Q: I have been diagnosed with low haemoglobin (10.4 g/dl) and raised triglycerides (237 mg/dl). Please brief me on what do these diagnostic tests mean and what should be the corrective steps?

A:Anaemia is a condition in which the number of red blood cells or the amount of haemoglobin is below normal for age and sex of the individual. It is defined as a decrease in red blood cell (RBC) mass and is usually discovered and quantified by measurement of the RBC count, haemoglobin (Hb) concentration, and haematocrit (Hct). Anaemia is suggested in males with Hb levels less than 13.0 g/dl and in females with Hb levels less than 12.0 g/dl (less than 11.5 g/dl in pregnant women). It may be due to decreased production of red blood cells, blood loss (haemorrhage) or red cell breakdown (haemolysis). Anaemia is a symptom of disease that requires investigation to determine the underlying cause.
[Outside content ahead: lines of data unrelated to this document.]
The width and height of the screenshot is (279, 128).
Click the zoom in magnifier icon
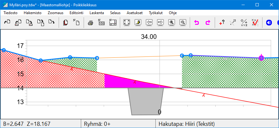[171, 23]
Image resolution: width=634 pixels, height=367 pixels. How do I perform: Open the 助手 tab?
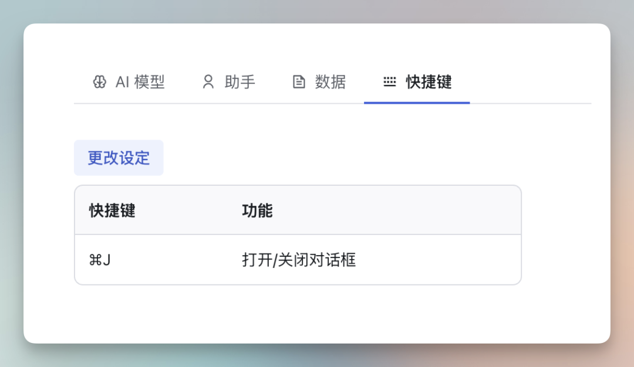pyautogui.click(x=229, y=82)
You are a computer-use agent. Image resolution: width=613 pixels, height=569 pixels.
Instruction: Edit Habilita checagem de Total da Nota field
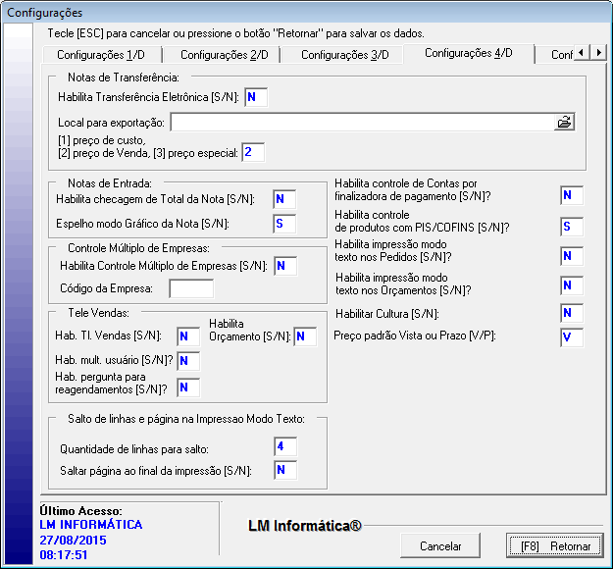(284, 200)
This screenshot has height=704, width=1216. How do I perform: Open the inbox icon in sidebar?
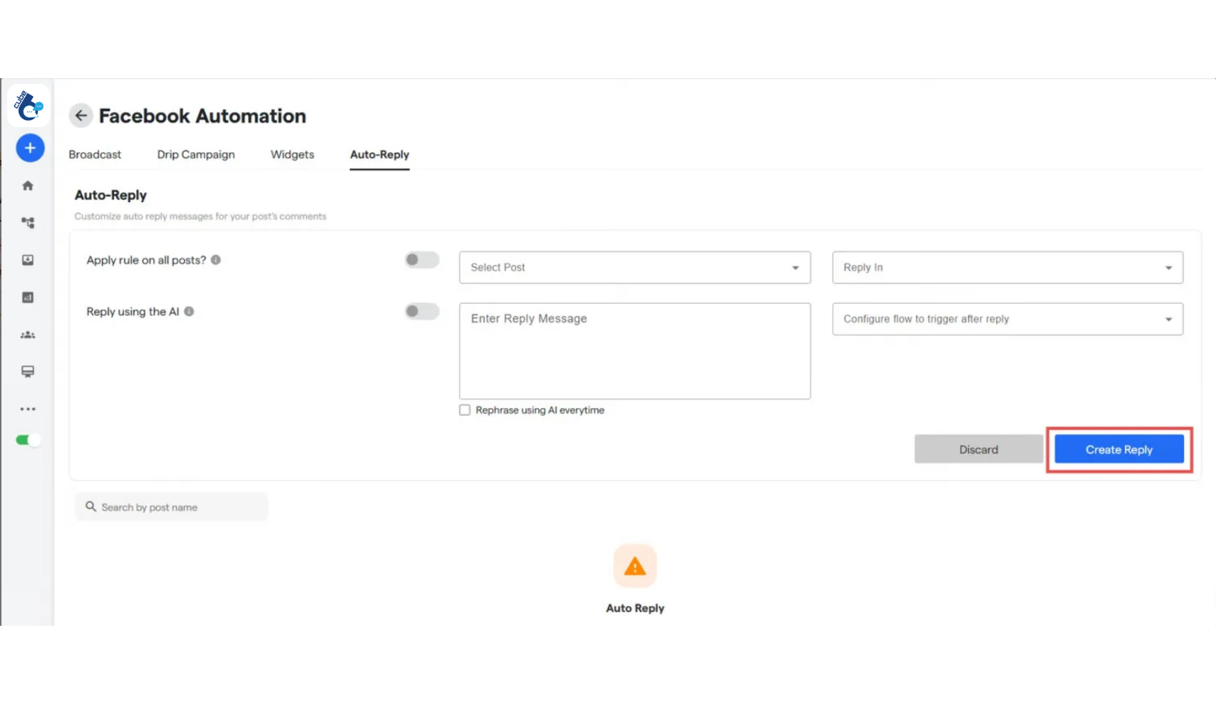coord(27,259)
One of the commonest cause of anaemia in our country is nutritional deficiency - iron deficiency &/or folic acid/vitamin B12 deficiency. Blood loss (haemorrhage) is the commonest cause of excessive iron loss from the body with gastrointestinal bleeding sometimes being so insidious that it may be overlooked. Your triglycerides are high and you need to decrease the amount of saturated fat intake and take regular exercise (40 minutes a day). Please consult a physician who can examine you and find the cause of anaemia and advise you appropriately regarding the raised lipid profile.